Leading citizenship and immigration law scholar Kristin Collins to join Michigan Law faculty.

One of the nation’s most prominent legal scholars in the areas of citizenship and immigration law, Kristin Collins, will be joining the University of Michigan Law School faculty, pending Regental approval, as a professor of law in 2023.

Originally from North Carolina, Collins earned her law degree from Yale University and is ecstatic about her move to Ann Arbor. 

“I don’t think I could ask for a better set of colleagues and students to work with,” Collins said. “There is a cluster of brilliant legal scholars and historians at the University of Michigan with whom I have overlapping interests. And the students are fantastic. One of the best parts of being a law professor is working closely with students in seminars and as research assistants, and I cannot wait to continue that work with the students at Michigan.”

Immigration and citizenship expertise, grounded in work on gender equality and family law

Collins’ interest in immigration and citizenship law grows out of her earlier work on gender equality and family law.

“It is no secret that family status plays a central role in America’s current immigration laws, but we know far less about how and why that is the case,” she said. 

The official machinery that regulates our borders is incredibly powerful. It is vitally important that experts engage in thoughtful critique of such a profound exercise of legal authority.

Collins has penned articles and essays for leading journals such as the Harvard Law Review, Law and History Review, and the Duke Law Journal.

She has brought her scholarship to broader audiences by co-authoring editorials for mainstream outlets such as the Los Angeles Times and Slate. Collins is also regularly consulted as an expert on immigration and citizenship cases and has authored or co-authored several amicus briefs. 

“The official machinery that regulates our borders is incredibly powerful,” she said. “It is vitally important that experts engage in thoughtful critique of such a profound exercise of legal authority.”

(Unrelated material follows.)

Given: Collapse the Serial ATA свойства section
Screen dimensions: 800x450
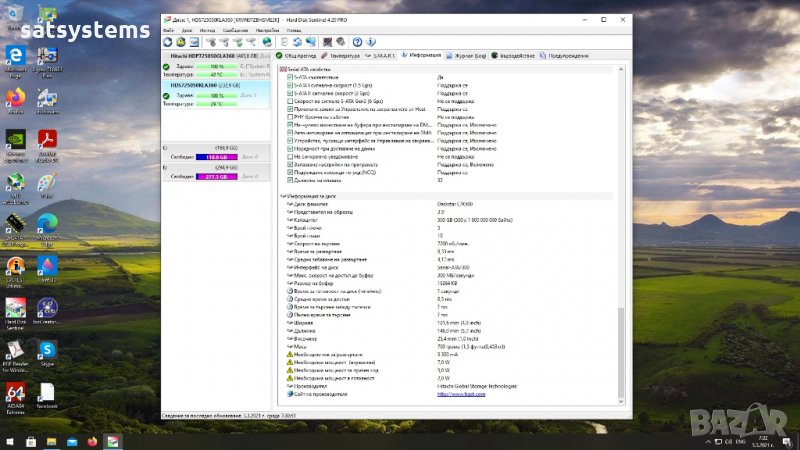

Collins’ 2014 article in the Yale Law Journal, “Illegitimate Borders: Jus Sanguinis Citizenship and the Legal Construction of Family, Race, and Nation,” examines the complex set of statutes governing the citizenship status of children born to American parents outside the United States. Informed by extensive archival research, Collins exposed the administrative, judicial, and legislative history of what she describes as a “woefully misunderstood area of law.”

She also demonstrated how those laws were shaped by ideas about race and gender typical of an earlier era. The Supreme Court cited Collins’ work multiple times in its 2017 ruling on Sessions v. Morales-Santana, which held that the challenged citizenship statute was unconstitutional.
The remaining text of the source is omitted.